Having trouble training

Question

Having trouble training

AmeetR opened this issue 5 years ago · 2 comments

Hi,

I'm trying to train on cityscapes in order to first replicate the 70% miou and then move to other driving datasets to see what happens. However, I'm having trouble replicating this. I can't seem to get the loss to converge below 1.7. I'm training from scratch on purpose in order to get a clean baseline for the other datasets.

Answer 1 · 2019-06-03T08:59:13.000Z

Hey AmeetR

If you run through the history issues, you will found that we have discussed this problem several times.
Since this repository just convert the pre-trained weight from caffe original code to tensorflow version.
And the training code is just giving a try. If you want to replicate the performance, you need to implement the Synchronize BN Layer first in order to do large batch size training (as described in the paper).

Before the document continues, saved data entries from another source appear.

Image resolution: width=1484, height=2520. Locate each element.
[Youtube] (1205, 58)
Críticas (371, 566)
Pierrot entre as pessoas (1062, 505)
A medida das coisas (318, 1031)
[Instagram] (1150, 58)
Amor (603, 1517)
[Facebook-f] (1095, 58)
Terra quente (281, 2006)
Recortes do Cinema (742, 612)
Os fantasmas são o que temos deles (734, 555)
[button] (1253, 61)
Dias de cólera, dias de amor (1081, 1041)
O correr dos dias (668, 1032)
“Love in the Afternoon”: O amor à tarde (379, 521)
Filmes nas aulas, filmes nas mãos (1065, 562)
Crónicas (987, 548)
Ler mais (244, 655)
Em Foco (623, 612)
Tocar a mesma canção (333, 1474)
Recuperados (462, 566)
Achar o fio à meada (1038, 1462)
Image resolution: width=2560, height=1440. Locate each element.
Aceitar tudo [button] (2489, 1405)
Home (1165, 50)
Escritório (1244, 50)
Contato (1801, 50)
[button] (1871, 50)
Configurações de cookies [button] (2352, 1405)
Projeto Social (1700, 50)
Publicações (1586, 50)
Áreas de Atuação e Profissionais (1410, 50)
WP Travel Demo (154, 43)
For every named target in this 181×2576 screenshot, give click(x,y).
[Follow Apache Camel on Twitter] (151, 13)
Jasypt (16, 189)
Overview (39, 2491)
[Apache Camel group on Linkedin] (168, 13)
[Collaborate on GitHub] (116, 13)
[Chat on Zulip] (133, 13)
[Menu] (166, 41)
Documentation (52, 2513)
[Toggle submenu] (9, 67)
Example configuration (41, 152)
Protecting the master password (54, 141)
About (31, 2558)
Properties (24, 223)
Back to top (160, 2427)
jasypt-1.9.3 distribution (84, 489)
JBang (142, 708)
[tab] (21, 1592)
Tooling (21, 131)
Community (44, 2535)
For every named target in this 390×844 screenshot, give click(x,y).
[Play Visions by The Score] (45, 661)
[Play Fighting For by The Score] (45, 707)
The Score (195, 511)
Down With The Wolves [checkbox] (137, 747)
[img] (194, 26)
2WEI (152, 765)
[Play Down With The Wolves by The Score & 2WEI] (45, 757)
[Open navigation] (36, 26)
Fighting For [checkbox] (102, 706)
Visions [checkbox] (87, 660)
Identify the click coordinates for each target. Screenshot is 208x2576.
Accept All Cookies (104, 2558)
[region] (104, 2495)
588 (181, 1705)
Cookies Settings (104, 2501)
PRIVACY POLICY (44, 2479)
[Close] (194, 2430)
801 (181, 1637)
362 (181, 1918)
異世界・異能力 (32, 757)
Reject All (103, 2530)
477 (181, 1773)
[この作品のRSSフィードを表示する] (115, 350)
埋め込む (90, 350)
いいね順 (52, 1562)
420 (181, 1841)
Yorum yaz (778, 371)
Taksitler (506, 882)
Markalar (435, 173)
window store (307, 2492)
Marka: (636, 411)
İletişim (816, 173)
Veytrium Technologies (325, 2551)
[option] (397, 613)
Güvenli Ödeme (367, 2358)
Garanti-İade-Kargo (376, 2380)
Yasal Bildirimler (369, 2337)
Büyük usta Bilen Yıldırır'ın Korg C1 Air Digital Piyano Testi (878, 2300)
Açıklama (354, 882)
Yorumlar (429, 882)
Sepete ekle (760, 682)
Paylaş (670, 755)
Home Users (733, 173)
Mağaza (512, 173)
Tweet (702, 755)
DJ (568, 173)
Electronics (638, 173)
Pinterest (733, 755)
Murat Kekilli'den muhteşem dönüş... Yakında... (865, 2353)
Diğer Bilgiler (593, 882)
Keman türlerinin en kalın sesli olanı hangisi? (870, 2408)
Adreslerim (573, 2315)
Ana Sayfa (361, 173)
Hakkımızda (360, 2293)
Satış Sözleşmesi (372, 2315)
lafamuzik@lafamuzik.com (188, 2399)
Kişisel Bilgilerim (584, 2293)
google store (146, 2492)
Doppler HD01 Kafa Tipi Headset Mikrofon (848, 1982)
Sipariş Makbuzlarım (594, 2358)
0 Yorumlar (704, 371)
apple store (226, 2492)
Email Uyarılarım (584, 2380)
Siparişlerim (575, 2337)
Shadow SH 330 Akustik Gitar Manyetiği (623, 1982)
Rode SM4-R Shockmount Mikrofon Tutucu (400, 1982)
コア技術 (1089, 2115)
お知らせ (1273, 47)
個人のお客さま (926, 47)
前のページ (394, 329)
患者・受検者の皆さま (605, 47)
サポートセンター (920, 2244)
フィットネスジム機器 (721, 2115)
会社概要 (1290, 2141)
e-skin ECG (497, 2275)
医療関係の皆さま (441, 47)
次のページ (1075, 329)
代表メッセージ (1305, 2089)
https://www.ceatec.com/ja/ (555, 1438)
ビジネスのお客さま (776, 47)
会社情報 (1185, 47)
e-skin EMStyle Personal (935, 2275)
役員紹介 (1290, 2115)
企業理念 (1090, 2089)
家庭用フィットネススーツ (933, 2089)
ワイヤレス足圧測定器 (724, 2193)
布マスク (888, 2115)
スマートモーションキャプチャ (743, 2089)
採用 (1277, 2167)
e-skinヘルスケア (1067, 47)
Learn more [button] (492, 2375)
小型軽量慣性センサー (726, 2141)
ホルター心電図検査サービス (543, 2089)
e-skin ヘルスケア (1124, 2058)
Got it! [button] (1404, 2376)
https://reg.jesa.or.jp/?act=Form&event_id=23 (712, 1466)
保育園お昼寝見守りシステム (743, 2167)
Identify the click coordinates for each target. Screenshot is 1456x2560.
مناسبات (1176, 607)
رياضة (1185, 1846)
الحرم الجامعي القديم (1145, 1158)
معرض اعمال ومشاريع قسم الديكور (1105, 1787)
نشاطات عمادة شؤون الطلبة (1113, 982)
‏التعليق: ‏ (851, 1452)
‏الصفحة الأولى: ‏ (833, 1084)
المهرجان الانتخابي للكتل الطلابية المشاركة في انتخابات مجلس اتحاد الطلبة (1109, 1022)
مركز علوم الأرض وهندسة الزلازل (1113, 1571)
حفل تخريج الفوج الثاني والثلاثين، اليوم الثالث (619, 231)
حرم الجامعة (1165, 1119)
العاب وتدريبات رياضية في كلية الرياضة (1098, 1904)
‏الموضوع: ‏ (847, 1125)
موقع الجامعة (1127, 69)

Answer 2 · 2019-06-03T14:42:51.000Z

Hi, @hellochick thanks for responding. I'll try to implement that layer tomorrow, but it looks like every time I try to increase the batch more than two my gpu runs out of memory. Also, I did look through all of the history issues and couldn't find anything much of use, which is why I made a new issue. That said, I'm now getting a loss of ~.25, but the evaluation is still .03. Any idea why this may be?